Jim/Joe/Bob/Jimmy Joe Bob couldn’t believe it! Obama/Mitt/Newt/Attila the Hun wasn’t backing off! He was doubling down!
Yes, people double down a lot in Double Down, the not so hot off the presses tome du jour from Mark Halperin and John Heilmann rehashing the 2012 presidential election. The book received mixed reviews when it was published back in 2013—mixed, that is, with envy over the humongous advance the boys collected for basically rewriting back issues of Politico. Still, if you like stale scuttlebutt as much as I do, it’s not a bad read.
First of all, the book recaptures quite well the mood of the Obama White House in the wake of the seemingly disastrous first round of negotiations with the Tea Party Congress, during which Obama repeatedly tried to give away the store to the Republicans, who refused to take it, because anything Obama would accept must be evil. For his pains, Obama was widely ridiculed for not being a schmoozer/leader in the grand tradition of Bill “Didn’t pass health care” Clinton and Lyndon “Led us into the Vietnam War” Johnson, not to mention Ronald “Doubled the national debt in eight years” Reagan.
Halperin/Heilmann gives us a pretty good picture of why the Billionaires’ Boys’ Club on Wall Street turned on the president. Not only did he say mean things about them, while defending the supersized bonuses, “earned” by clearing away the wreckage their egos made, but he wouldn’t appoint one of them to major government post. Tim Geithner for Secretary of Treasury? The guy’s a flunkey! Appoint a player!
Of course, appointing a “real” billionaire to cabinet post, or any other, would be a recipe for disaster, a guaranteed loose cannon sure to contradict the president at every turn while moaning about the impossibility of getting anything done with a bunch of assistants who only made $125,000 a year and weren’t worth half that.

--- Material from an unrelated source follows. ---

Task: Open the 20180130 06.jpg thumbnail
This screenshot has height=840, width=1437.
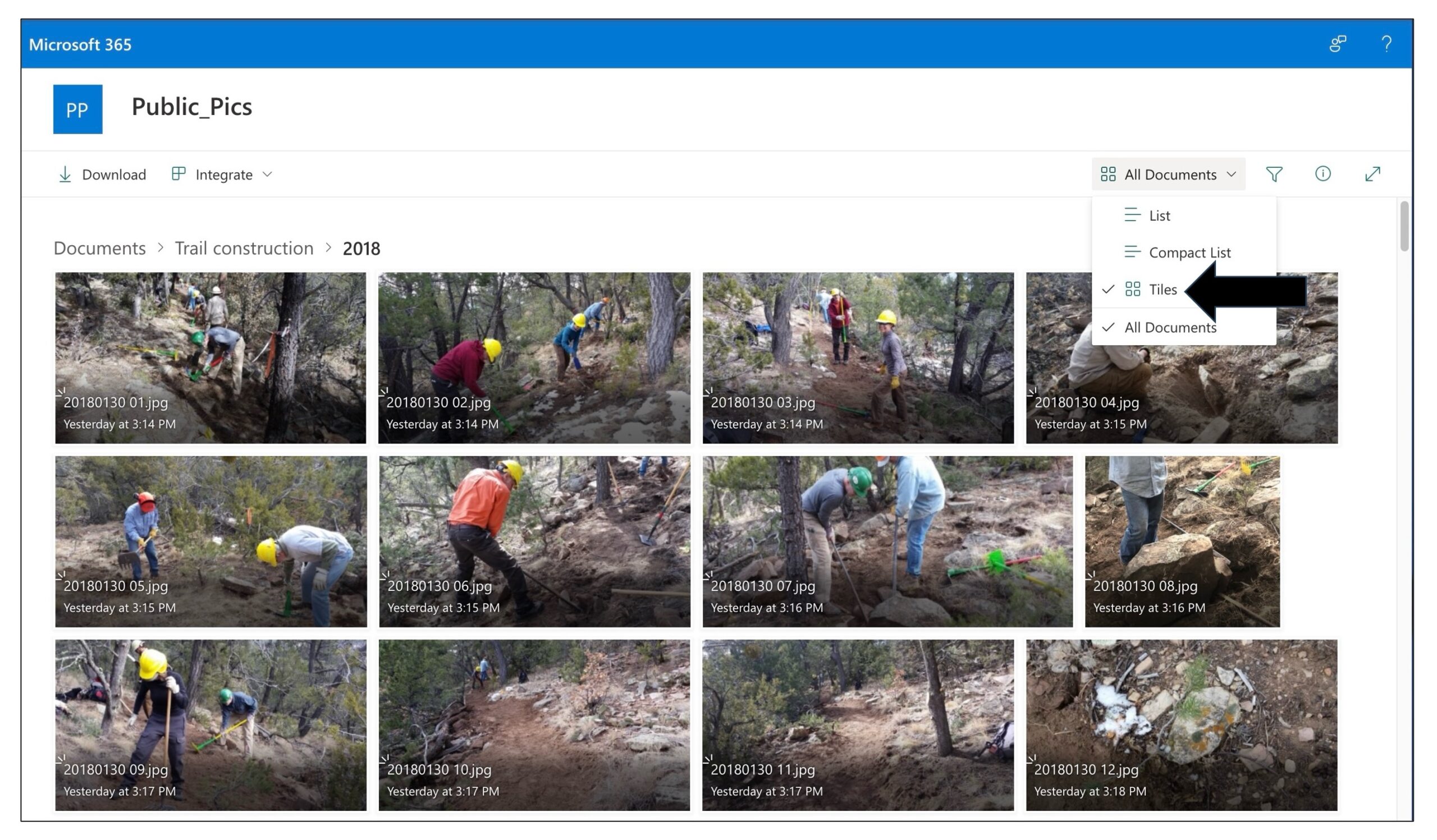Action: 534,541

Though I am and always will be disgusted by Obama’s monstrous abuse of our civil liberties, in my opinion his record on the economy is well into the B/B+ territory. Obama led us through the worst financial collapse since the Great Depression with so much finesse that he’ll never get the credit he deserves, because no one will know how close the entire world economy came to plunging off the edge of a cliff. The impact, while brutal on the poor, is nothing compared to what it could have been. Through it all, of course, the Republicans maintained the composure of a herd of scalded cats, as eager to damage the economy as they were to damage the president.

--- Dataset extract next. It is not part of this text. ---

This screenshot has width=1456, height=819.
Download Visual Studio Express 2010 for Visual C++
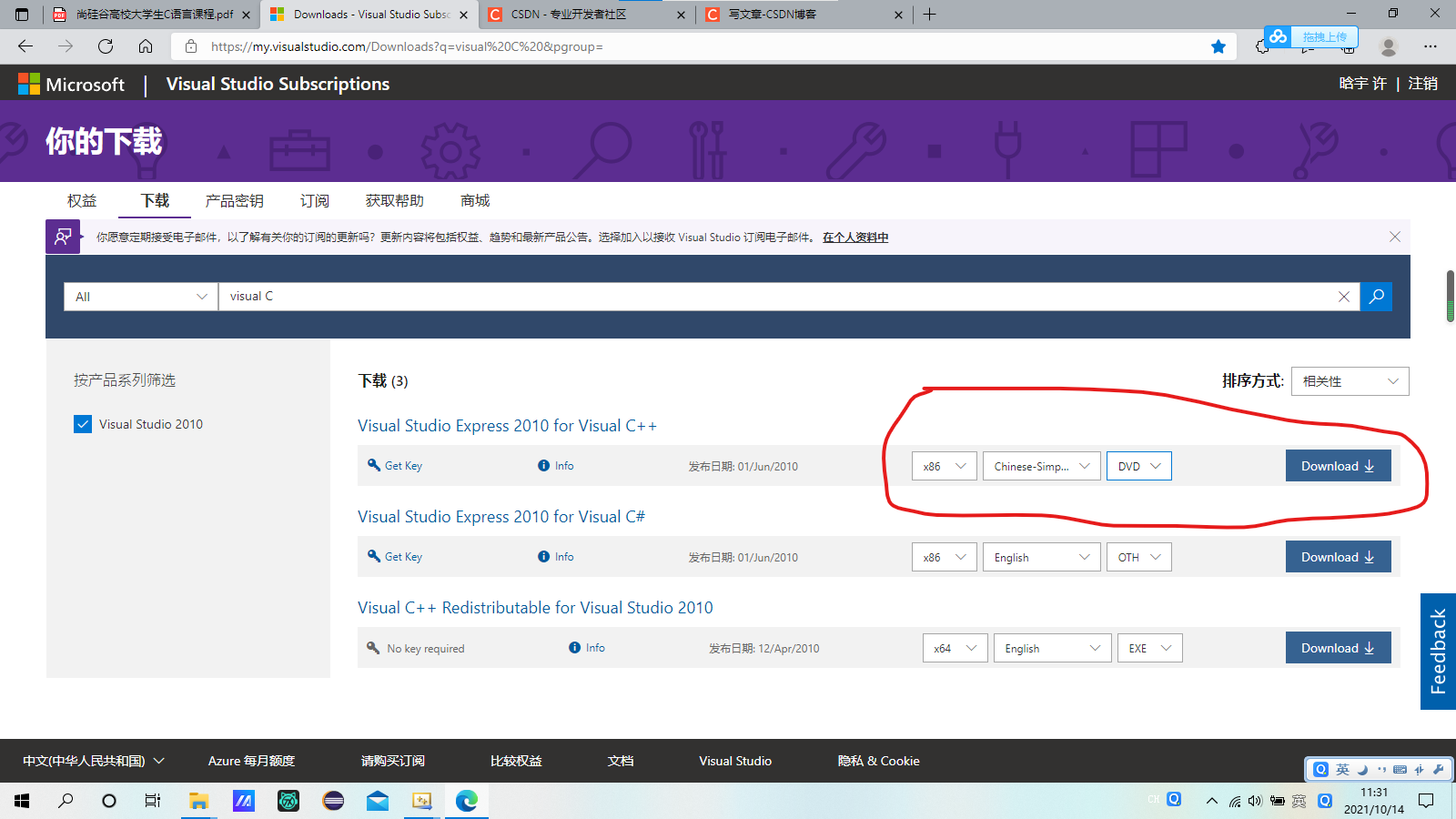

Halperin and Heilmann give us a fairly even-handed picture of the Republican opposition, allowing them to be hoist on their own retards, as the saying goes, though they don’t quite acknowledge just how bad a candidate Romney was. Only a seriously weak candidate would have had any trouble defeating the pack of over-fed nincompoops that bedeviled Mighty Mitt during his year-long quest for the nomination. In 2012 the Republican Party was the junk party, when total schmucks like Donald Trump and Newt Gingrich loomed like giants.

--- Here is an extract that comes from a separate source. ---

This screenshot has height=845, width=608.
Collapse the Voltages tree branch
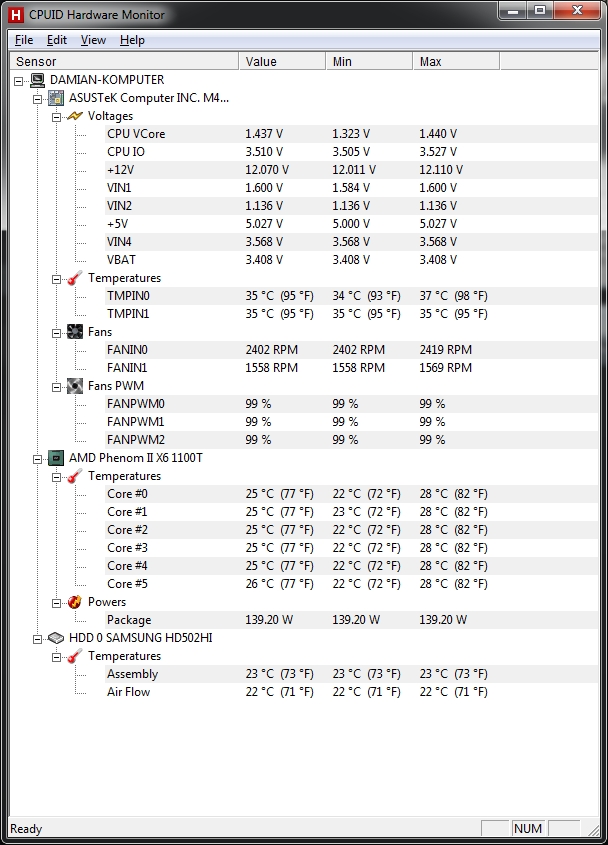point(56,117)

Mitt topped them all, of course, with his 47/47 rant. Only a willfully ignorant not to say malignant man could seriously believe that 47 percent of the people “don’t pay taxes”—in fact, most of these “nobodies” pay a greater percentage of their income than Mitt does—and that anyone who does receive government assistance is a leach and a bum.*
The icing on the cake is that Mitt and his gang actually thought they were going to win the big one. Learn to lose, suckers! The sprinkles on the icing is the near hysterical despair of dressage diva Ann Romney, who really believed all that shit about four more years of Obama meaning the end of “America.” Yes, Republicans really believed that Obama was the worst president in American history, that he would do irrevocable and fatal damage to the Republic if given a second term. And now, only a year or so later, we’re almost back to “normal.”